§ PAGE TEXT:
Computational Inverse Problems
My research centers on the advancement of computational techniques and relevant theory for the solution of inverse problems that arise in computationally demanding contexts such as medical and industrial imaging, as well as data science. The focus of my research and my student's is on the integration of modern scientific computing practices with mathematically rigorous data-aware approaches to solve inverse problems.
Accelerated Numerical Methods
Accelerated numerical techniques for discrete inverse problems often center on developing efficient iterative methods utilizing strategies such as mixed-to-low precision computing, randomization, and optimized data movement in memory. Low-to-mixed precision shows particular promise in preconditioning, where, because inverse problems have limits on achievable solution quality under realistic noise, computing low-rank Kronecker product preconditioners in low precision for iterative solvers like LSQR can achieve significant speedups without loss of accuracy. The unifying goal across these themes is the development of precision and communication aware iterative solvers for inverse problems that are robust, efficient, and architecture conscious.

§ WHAT THIS TASK INVOLVES:
From the text on computational inverse problems, copy word for word the passage starting with "Computational Inverse Problems" and going on through "solve inverse problems.".

§ EXCERPTED DATA:
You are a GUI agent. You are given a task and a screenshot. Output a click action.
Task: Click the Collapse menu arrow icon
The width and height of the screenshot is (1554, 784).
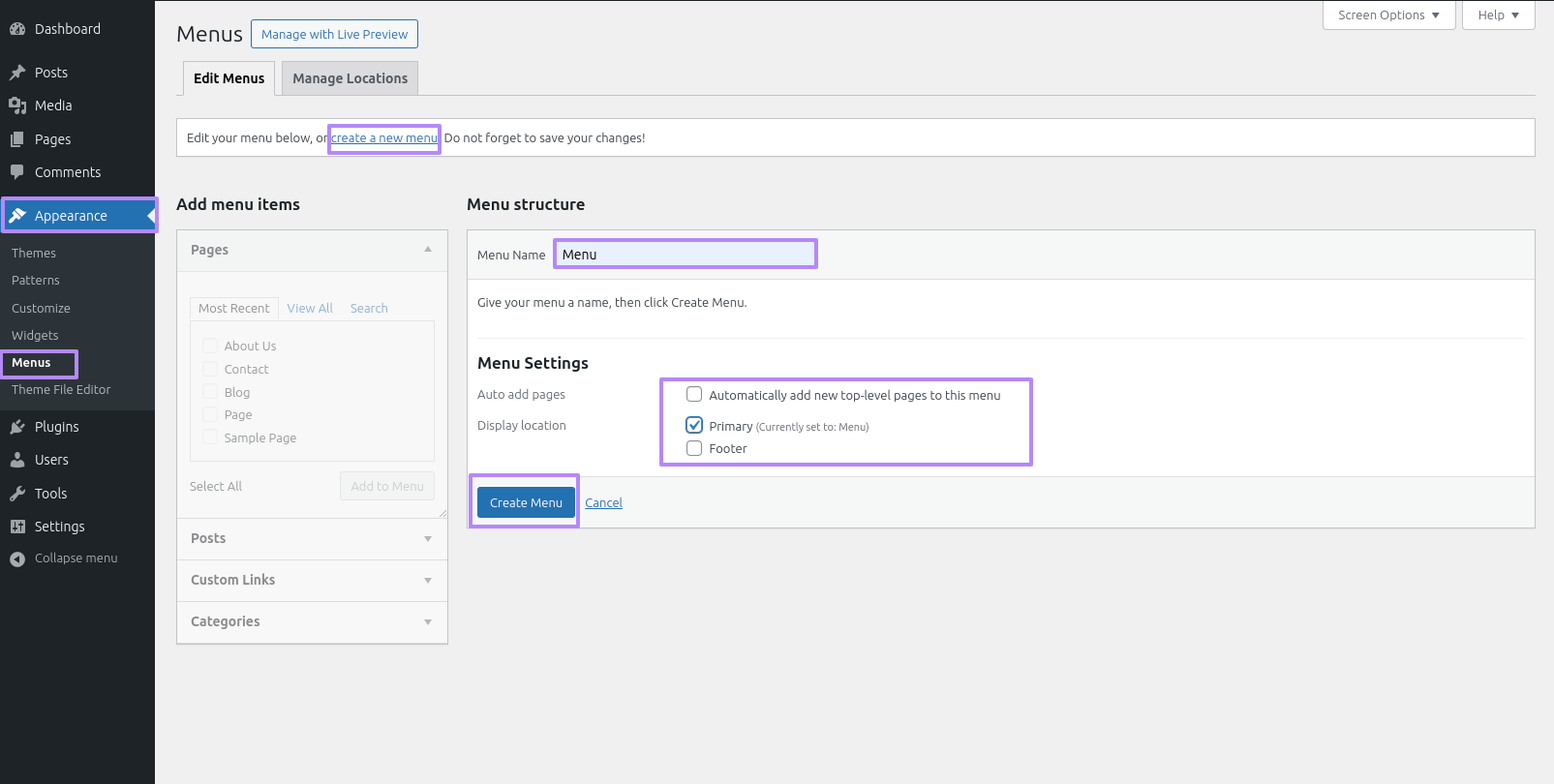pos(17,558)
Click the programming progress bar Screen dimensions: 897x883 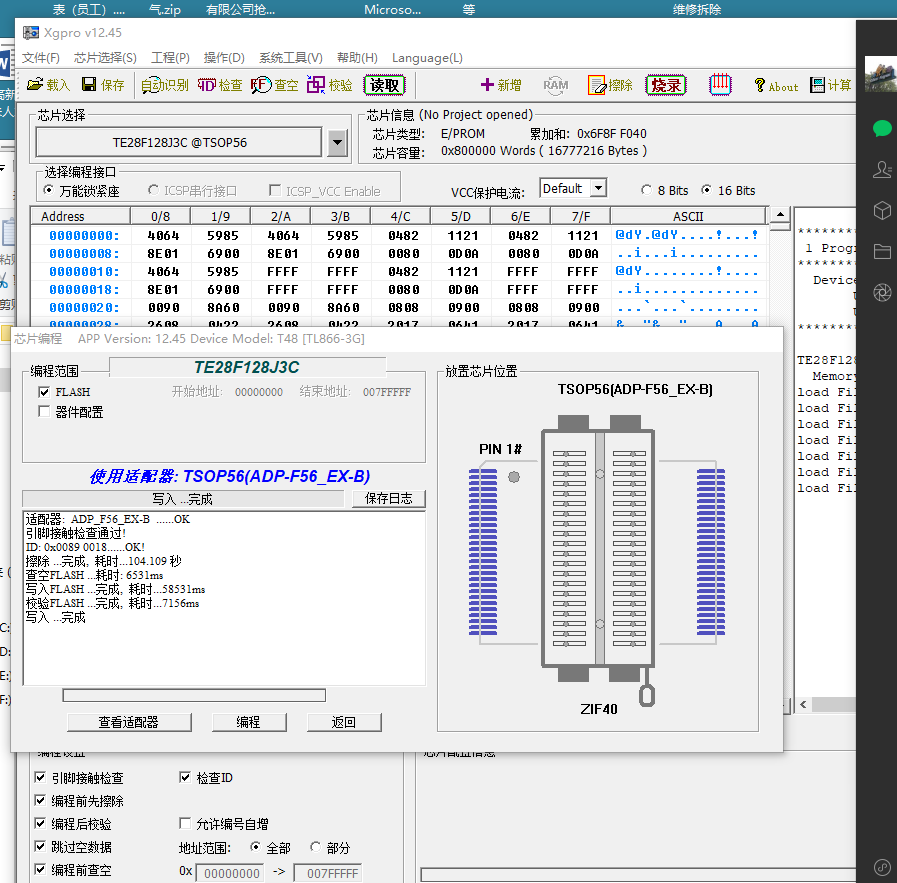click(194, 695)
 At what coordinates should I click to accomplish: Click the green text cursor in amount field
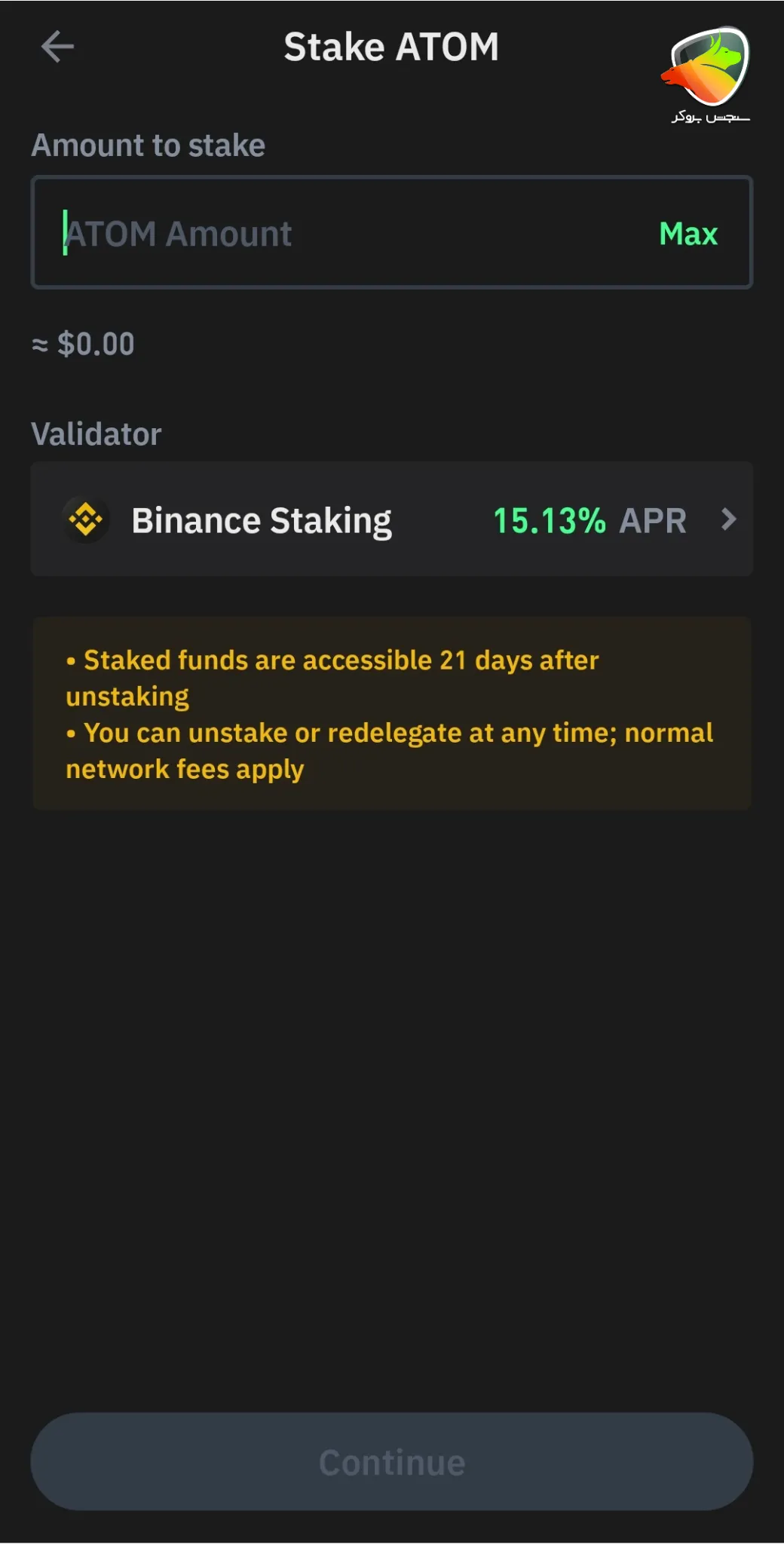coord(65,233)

§ ANSWER BOX:
Computational Inverse Problems
My research centers on the advancement of computational techniques and relevant theory for the solution of inverse problems that arise in computationally demanding contexts such as medical and industrial imaging, as well as data science. The focus of my research and my student's is on the integration of modern scientific computing practices with mathematically rigorous data-aware approaches to solve inverse problems.